YOUR GOAL: Return all of the records exactly.

DATASET RECORDS:
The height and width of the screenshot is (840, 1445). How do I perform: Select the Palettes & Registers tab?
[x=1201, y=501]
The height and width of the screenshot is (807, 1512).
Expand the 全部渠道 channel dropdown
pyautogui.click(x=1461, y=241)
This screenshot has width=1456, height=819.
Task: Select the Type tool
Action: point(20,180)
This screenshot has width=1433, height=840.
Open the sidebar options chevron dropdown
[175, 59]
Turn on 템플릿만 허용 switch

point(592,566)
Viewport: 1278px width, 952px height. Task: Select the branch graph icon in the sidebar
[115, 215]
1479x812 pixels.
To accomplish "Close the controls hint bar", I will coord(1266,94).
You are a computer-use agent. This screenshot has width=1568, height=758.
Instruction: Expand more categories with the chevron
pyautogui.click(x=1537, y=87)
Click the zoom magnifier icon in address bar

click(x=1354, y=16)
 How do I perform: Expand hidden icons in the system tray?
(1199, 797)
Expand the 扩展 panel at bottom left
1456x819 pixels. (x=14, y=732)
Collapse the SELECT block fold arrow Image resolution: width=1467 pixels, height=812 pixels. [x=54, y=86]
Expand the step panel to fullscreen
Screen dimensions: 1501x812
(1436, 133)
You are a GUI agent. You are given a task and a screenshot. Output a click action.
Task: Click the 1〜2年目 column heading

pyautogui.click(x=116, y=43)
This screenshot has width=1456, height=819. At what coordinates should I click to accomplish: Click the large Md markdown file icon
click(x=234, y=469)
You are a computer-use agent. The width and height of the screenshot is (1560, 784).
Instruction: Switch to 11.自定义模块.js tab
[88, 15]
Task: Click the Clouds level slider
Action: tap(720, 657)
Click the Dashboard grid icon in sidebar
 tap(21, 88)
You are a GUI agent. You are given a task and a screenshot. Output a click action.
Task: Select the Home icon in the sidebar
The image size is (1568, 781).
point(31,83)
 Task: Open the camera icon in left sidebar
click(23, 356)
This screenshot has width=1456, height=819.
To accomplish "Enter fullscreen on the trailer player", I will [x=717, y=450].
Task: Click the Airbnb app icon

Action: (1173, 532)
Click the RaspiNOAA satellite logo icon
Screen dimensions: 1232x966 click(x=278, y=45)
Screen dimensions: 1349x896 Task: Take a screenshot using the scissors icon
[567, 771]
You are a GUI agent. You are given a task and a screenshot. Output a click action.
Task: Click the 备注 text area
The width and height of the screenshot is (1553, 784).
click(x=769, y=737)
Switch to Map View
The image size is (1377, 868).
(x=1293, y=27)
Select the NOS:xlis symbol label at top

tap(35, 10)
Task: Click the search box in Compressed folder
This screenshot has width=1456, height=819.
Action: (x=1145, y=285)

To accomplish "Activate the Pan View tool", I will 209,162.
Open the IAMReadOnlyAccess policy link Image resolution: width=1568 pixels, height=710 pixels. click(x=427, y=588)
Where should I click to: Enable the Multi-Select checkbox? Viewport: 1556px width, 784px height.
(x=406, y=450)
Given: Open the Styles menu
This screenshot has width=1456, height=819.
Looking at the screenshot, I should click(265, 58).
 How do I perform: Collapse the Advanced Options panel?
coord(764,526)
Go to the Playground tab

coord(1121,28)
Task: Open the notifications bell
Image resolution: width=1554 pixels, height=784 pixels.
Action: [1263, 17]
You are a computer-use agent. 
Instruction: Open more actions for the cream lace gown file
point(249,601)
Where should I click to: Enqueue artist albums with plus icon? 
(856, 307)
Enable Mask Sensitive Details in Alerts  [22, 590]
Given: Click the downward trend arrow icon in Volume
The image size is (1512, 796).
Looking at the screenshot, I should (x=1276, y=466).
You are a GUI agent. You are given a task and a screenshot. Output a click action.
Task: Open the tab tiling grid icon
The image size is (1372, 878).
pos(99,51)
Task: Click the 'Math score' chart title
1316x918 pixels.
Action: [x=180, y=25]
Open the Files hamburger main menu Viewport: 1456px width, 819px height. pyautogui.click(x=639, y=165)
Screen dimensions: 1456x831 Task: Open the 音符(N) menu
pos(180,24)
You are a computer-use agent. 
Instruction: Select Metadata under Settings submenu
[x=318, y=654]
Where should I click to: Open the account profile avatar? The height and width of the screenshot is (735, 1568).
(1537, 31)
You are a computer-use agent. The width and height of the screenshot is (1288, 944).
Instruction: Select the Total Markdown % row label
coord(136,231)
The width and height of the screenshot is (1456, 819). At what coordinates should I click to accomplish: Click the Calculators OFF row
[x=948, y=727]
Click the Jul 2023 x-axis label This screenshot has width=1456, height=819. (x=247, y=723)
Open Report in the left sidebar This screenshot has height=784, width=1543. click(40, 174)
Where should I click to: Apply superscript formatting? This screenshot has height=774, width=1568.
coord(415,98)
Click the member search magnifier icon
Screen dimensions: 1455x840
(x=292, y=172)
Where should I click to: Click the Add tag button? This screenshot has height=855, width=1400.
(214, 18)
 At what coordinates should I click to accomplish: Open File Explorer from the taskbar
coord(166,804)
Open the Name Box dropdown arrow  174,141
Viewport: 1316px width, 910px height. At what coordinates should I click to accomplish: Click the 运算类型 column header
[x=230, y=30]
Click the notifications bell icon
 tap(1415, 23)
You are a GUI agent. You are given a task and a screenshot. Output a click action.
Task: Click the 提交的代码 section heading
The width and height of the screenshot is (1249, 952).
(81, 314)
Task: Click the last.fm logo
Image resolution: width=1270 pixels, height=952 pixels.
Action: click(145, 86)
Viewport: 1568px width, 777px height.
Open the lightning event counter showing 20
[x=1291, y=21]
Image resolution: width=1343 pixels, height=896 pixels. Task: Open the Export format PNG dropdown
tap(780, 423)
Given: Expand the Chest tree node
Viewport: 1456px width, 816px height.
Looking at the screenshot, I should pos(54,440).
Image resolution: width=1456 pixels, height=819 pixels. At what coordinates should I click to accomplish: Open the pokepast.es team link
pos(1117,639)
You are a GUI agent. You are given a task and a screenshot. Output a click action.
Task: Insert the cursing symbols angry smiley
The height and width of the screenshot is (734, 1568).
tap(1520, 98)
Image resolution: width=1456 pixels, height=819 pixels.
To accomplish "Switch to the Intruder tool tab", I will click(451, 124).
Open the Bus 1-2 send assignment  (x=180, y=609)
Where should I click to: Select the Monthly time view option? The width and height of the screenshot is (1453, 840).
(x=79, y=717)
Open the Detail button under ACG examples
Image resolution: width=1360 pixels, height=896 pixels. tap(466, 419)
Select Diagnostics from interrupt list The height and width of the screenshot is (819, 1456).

ANSWER TO THIS EXERCISE:
The height and width of the screenshot is (840, 1445). How do I perform: Select the Palettes & Registers tab?
[x=1201, y=501]
The height and width of the screenshot is (807, 1512).
Expand the 全部渠道 channel dropdown
pyautogui.click(x=1461, y=241)
This screenshot has width=1456, height=819.
Task: Select the Type tool
Action: point(20,180)
This screenshot has width=1433, height=840.
Open the sidebar options chevron dropdown
[175, 59]
Turn on 템플릿만 허용 switch

point(592,566)
Viewport: 1278px width, 952px height. Task: Select the branch graph icon in the sidebar
[115, 215]
1479x812 pixels.
To accomplish "Close the controls hint bar", I will coord(1266,94).
You are a computer-use agent. This screenshot has width=1568, height=758.
Instruction: Expand more categories with the chevron
pyautogui.click(x=1537, y=87)
Click the zoom magnifier icon in address bar

click(x=1354, y=16)
 How do I perform: Expand hidden icons in the system tray?
(1199, 797)
Expand the 扩展 panel at bottom left
1456x819 pixels. (x=14, y=732)
Collapse the SELECT block fold arrow Image resolution: width=1467 pixels, height=812 pixels. [x=54, y=86]
Expand the step panel to fullscreen
Screen dimensions: 1501x812
(1436, 133)
You are a GUI agent. You are given a task and a screenshot. Output a click action.
Task: Click the 1〜2年目 column heading

pyautogui.click(x=116, y=43)
This screenshot has width=1456, height=819. At what coordinates should I click to accomplish: Click the large Md markdown file icon
click(x=234, y=469)
You are a computer-use agent. The width and height of the screenshot is (1560, 784).
Instruction: Switch to 11.自定义模块.js tab
[88, 15]
Task: Click the Clouds level slider
Action: tap(720, 657)
Click the Dashboard grid icon in sidebar
 tap(21, 88)
You are a GUI agent. You are given a task and a screenshot. Output a click action.
Task: Select the Home icon in the sidebar
The image size is (1568, 781).
point(31,83)
 Task: Open the camera icon in left sidebar
click(23, 356)
This screenshot has width=1456, height=819.
To accomplish "Enter fullscreen on the trailer player", I will [x=717, y=450].
Task: Click the Airbnb app icon

Action: (1173, 532)
Click the RaspiNOAA satellite logo icon
Screen dimensions: 1232x966 click(x=278, y=45)
Screen dimensions: 1349x896 Task: Take a screenshot using the scissors icon
[567, 771]
You are a GUI agent. You are given a task and a screenshot. Output a click action.
Task: Click the 备注 text area
The width and height of the screenshot is (1553, 784).
click(x=769, y=737)
Switch to Map View
The image size is (1377, 868).
(x=1293, y=27)
Select the NOS:xlis symbol label at top

tap(35, 10)
Task: Click the search box in Compressed folder
This screenshot has width=1456, height=819.
Action: (x=1145, y=285)

To accomplish "Activate the Pan View tool", I will 209,162.
Open the IAMReadOnlyAccess policy link Image resolution: width=1568 pixels, height=710 pixels. click(x=427, y=588)
Where should I click to: Enable the Multi-Select checkbox? Viewport: 1556px width, 784px height.
(x=406, y=450)
Given: Open the Styles menu
This screenshot has width=1456, height=819.
Looking at the screenshot, I should click(265, 58).
 How do I perform: Collapse the Advanced Options panel?
coord(764,526)
Go to the Playground tab

coord(1121,28)
Task: Open the notifications bell
Image resolution: width=1554 pixels, height=784 pixels.
Action: [1263, 17]
You are a computer-use agent. 
Instruction: Open more actions for the cream lace gown file
point(249,601)
Where should I click to: Enqueue artist albums with plus icon? 
(856, 307)
Enable Mask Sensitive Details in Alerts  [22, 590]
Given: Click the downward trend arrow icon in Volume
The image size is (1512, 796).
Looking at the screenshot, I should (x=1276, y=466).
You are a GUI agent. You are given a task and a screenshot. Output a click action.
Task: Open the tab tiling grid icon
The image size is (1372, 878).
pos(99,51)
Task: Click the 'Math score' chart title
1316x918 pixels.
Action: [x=180, y=25]
Open the Files hamburger main menu Viewport: 1456px width, 819px height. pyautogui.click(x=639, y=165)
Screen dimensions: 1456x831 Task: Open the 音符(N) menu
pos(180,24)
You are a computer-use agent. 
Instruction: Select Metadata under Settings submenu
[x=318, y=654]
Where should I click to: Open the account profile avatar? The height and width of the screenshot is (735, 1568).
(1537, 31)
You are a computer-use agent. The width and height of the screenshot is (1288, 944).
Instruction: Select the Total Markdown % row label
coord(136,231)
The width and height of the screenshot is (1456, 819). At what coordinates should I click to accomplish: Click the Calculators OFF row
[x=948, y=727]
Click the Jul 2023 x-axis label This screenshot has width=1456, height=819. (x=247, y=723)
Open Report in the left sidebar This screenshot has height=784, width=1543. click(40, 174)
Where should I click to: Apply superscript formatting? This screenshot has height=774, width=1568.
coord(415,98)
Click the member search magnifier icon
Screen dimensions: 1455x840
(x=292, y=172)
Where should I click to: Click the Add tag button? This screenshot has height=855, width=1400.
(214, 18)
 At what coordinates should I click to accomplish: Open File Explorer from the taskbar
coord(166,804)
Open the Name Box dropdown arrow  174,141
Viewport: 1316px width, 910px height. At what coordinates should I click to accomplish: Click the 运算类型 column header
[x=230, y=30]
Click the notifications bell icon
 tap(1415, 23)
You are a GUI agent. You are given a task and a screenshot. Output a click action.
Task: Click the 提交的代码 section heading
The width and height of the screenshot is (1249, 952).
(81, 314)
Task: Click the last.fm logo
Image resolution: width=1270 pixels, height=952 pixels.
Action: click(145, 86)
Viewport: 1568px width, 777px height.
Open the lightning event counter showing 20
[x=1291, y=21]
Image resolution: width=1343 pixels, height=896 pixels. Task: Open the Export format PNG dropdown
tap(780, 423)
Given: Expand the Chest tree node
Viewport: 1456px width, 816px height.
Looking at the screenshot, I should pos(54,440).
Image resolution: width=1456 pixels, height=819 pixels. At what coordinates should I click to accomplish: Open the pokepast.es team link
pos(1117,639)
You are a GUI agent. You are given a task and a screenshot. Output a click action.
Task: Insert the cursing symbols angry smiley
The height and width of the screenshot is (734, 1568).
tap(1520, 98)
Image resolution: width=1456 pixels, height=819 pixels.
To accomplish "Switch to the Intruder tool tab", I will click(451, 124).
Open the Bus 1-2 send assignment  (x=180, y=609)
Where should I click to: Select the Monthly time view option? The width and height of the screenshot is (1453, 840).
(x=79, y=717)
Open the Detail button under ACG examples
Image resolution: width=1360 pixels, height=896 pixels. tap(466, 419)
Select Diagnostics from interrupt list The height and width of the screenshot is (819, 1456).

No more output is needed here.